Prepare phalloidin staining supports by covering 2 × 3-inch microscope slides with Parafilm, as illustrated in Figure 2. Secure the Parafilm so that it adheres tightly and is smoothly distributed along the glass surface (no blisters). After blocking, carefully remove the coverslips from the Petri dishes and place them cell-side down on a 100 microliter drop of diluted phalloidin in blocking buffer deposited on a Parafilm-covered slide. Between 3 and 6 coverslips can be placed on a single slide. Next, place the slides in a humidity chamber covered with aluminum foil to protect the fluorophores from light (see Figure 3). Incubate the covered slides in the humidity chamber for 30 minutes at room temperature.

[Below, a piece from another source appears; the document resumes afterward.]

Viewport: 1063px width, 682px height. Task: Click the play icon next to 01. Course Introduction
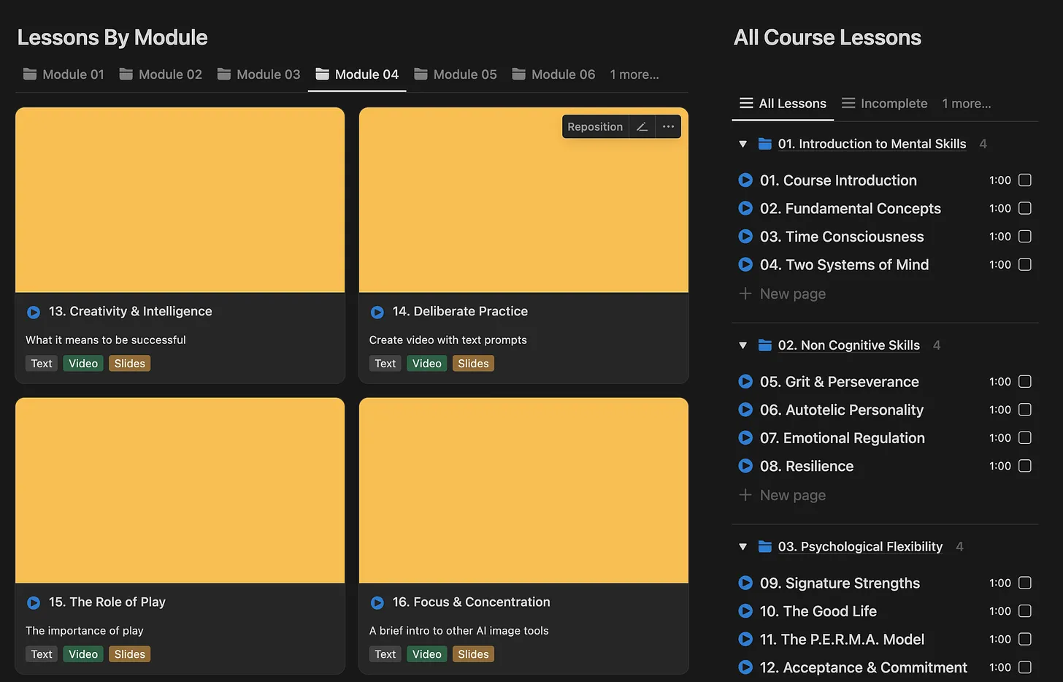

After phalloidin treatment, return the stained coverslips to their respective Petri dishes and wash three times with PBSA-Triton Wash Buffer (5 minutes each wash). Cover the Petri dishes with aluminum foil or an aluminum baking tray (to protect from light) and slowly rotate the cells as they are being washed on an orbital shaker at 5-10 revolutions per minute.
For DAPI and cyanine nuclear counterstains, add the diluted dye in PBSA to the Petri dish and treat the adherent cells for the recommended time: 5-10 minutes for DAPI; 15-30 minutes for cyanine dyes (protect from light with aluminum foil). When using Hoechst or SYTOX stains (30 minute incubation), first wash the cells in Hanks Balanced Salt Solution for three buffer exchanges prior to counterstaining.
Wash the counterstained cells with either PBSA or Hanks Balanced Salt Solution (depending upon the nuclear dye) for three times at 5 minutes for each wash. Protect from light with aluminum foil. Thorough washing at this stage is necessary to remove all traces of unbound phalloidin (or phallacidin).
In order to remove excess salt, wash the cells three times for 2 to 3 minutes (each wash) in distilled water. Note that this step is only necessary if the coverslips are to be air-dried overnight before mounting.
After the final distilled water washing step, carefully remove the coverslips from the Petri dish with tweezers and wipe excess water from the back and edges. Lean the coverslips on their sides against the labeled Petri dish cover and allow them to dry overnight. Protect the drying coverslips from light with an aluminum baking tray. After drying, mount the coverslips (cell-side down) on clean microscope slides using the appropriate mounting medium.